┌──

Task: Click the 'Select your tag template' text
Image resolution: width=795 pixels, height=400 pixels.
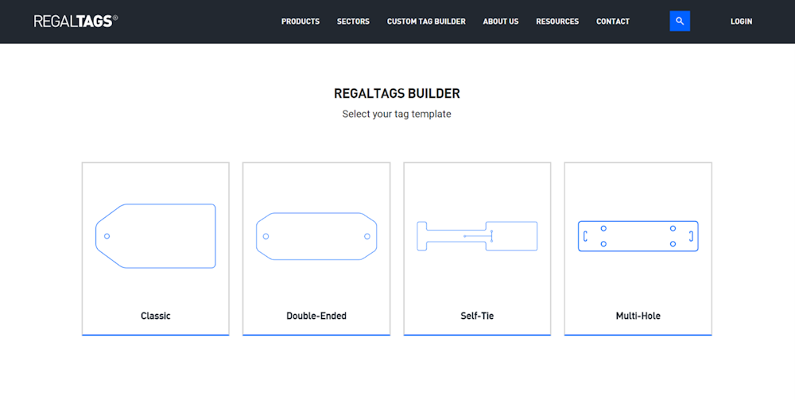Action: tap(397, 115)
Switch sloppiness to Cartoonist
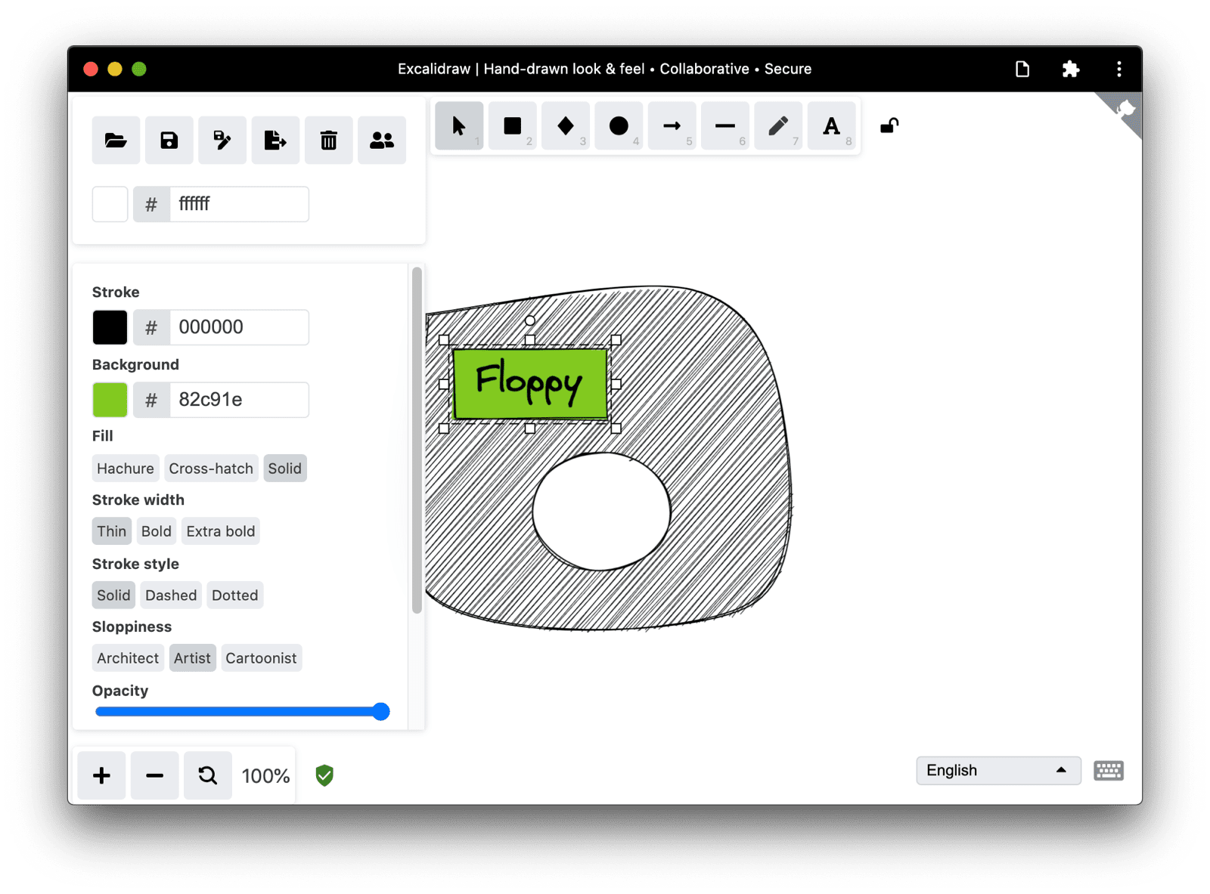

└──
┌──

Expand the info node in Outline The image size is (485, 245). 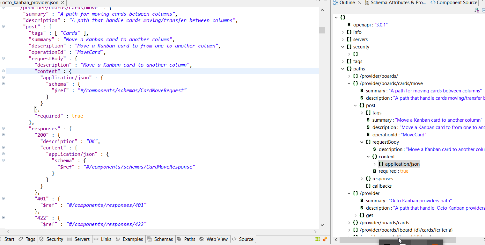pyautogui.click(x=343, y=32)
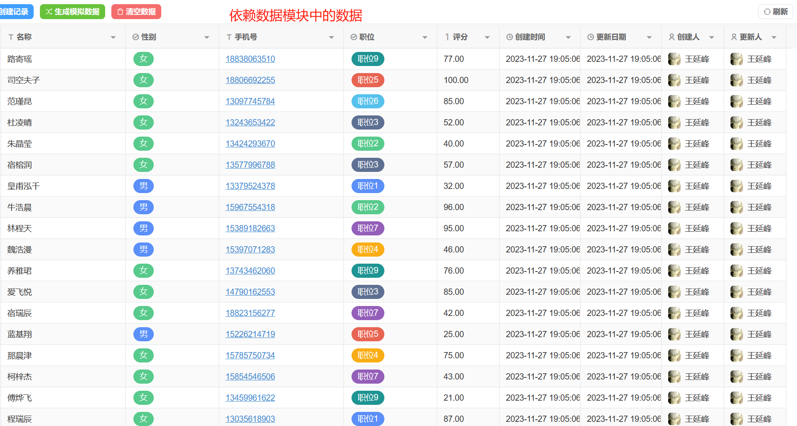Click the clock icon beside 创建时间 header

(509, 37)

└──

● The request: Output as a JSON list of strings the lines of material from the line with "Task: Click the" to the line with "Switch sloppiness to Cartoonist", inclusive, one string per line and with blank lines omitted. Leave the pictures out.

● Output for this task:
[
  "Task: Click the 'Select your tag template' text",
  "Image resolution: width=795 pixels, height=400 pixels.",
  "Action: tap(397, 115)",
  "Switch sloppiness to Cartoonist"
]